でもね、今回は見えないはずの赤い線が見えちゃったんじゃなくて「本当に」陽性なんだってば・・・と畳を引搔きながらジクジたる思いで夫が帰ってくるのを待っていた。
で、夫は帰ってきたのだけれどやっぱり信じてくれない。
いくら本当だと云っても無言で微笑みながらのらりくらりしている。
「本当だよー、信じておくれよー」ととうとう実際に赤いラインの出た検査薬を見せた。
すると
「自分でマジックで書いたんじゃないの?」

・・・そりゃあ、想像妊娠の時に、「(陽性のラインなんて)見えないけど?」という夫に
「いや、この角度から光に翳すとうっすら見えるじゃん!きっとこれは陽性かも!」とか言ってた私がいけないんだけれどさ。

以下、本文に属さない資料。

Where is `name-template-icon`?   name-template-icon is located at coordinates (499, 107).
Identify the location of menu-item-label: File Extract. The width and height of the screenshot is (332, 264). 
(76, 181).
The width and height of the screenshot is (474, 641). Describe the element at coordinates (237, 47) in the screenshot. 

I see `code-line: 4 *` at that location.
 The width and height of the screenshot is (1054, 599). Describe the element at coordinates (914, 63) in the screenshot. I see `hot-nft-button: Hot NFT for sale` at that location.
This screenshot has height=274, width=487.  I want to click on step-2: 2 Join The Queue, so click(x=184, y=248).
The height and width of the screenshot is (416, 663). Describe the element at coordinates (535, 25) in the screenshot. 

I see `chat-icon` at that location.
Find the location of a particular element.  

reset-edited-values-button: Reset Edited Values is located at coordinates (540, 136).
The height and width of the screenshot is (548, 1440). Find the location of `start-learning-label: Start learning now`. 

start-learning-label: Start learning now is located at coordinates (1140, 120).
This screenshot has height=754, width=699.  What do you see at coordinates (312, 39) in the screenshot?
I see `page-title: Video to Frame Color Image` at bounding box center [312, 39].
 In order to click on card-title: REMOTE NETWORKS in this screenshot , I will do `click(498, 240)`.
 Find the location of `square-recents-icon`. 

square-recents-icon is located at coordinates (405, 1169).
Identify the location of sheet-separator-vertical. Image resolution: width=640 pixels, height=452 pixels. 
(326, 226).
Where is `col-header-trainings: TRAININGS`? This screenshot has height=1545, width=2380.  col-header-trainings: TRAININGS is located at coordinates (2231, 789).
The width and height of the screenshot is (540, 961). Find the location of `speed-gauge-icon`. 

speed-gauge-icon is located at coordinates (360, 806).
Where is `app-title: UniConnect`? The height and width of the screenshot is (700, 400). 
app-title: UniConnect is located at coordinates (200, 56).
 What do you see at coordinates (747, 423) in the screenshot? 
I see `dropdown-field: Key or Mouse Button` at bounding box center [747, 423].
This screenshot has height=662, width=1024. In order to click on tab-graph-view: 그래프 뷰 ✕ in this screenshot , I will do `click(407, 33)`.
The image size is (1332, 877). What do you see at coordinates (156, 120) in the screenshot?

結局夫は、産婦人科に行って胎嚢という赤さんの入っている袋が入っているのを確認するまで半信半疑だったようだ。
妊娠を報告する瞬間は「やったー!」と二人で手を取り合って飛び跳ねるのを想像していたので、また肩すかしをくらった風。
その後地獄のつわり週間がハジマり、私がヤマンバのような形相でオエオエしていると、
本心から心配してくれているのもほんとうだと思うのだが、
ある時とうとうこらえきれなくなったのか、夫は
「よ・・・良かったね本当につわりが来て」
と肩を震わせて笑っていた。
いや、確かに想像妊娠している時に目の前でさんざんわざとらしくオエオエして見せてたけどさ。
(夫が自室でで仕事している所に乱入して、あー、もうダメだオエーとか真っ青な顔でやってた。その時は本気だった)
そうやって、なんでもいいから人(特に夫)の気を引きたいと思ってしまうのはあさましいことだと思うけどなかなか、人の本性って治らないものなんだよ・・・。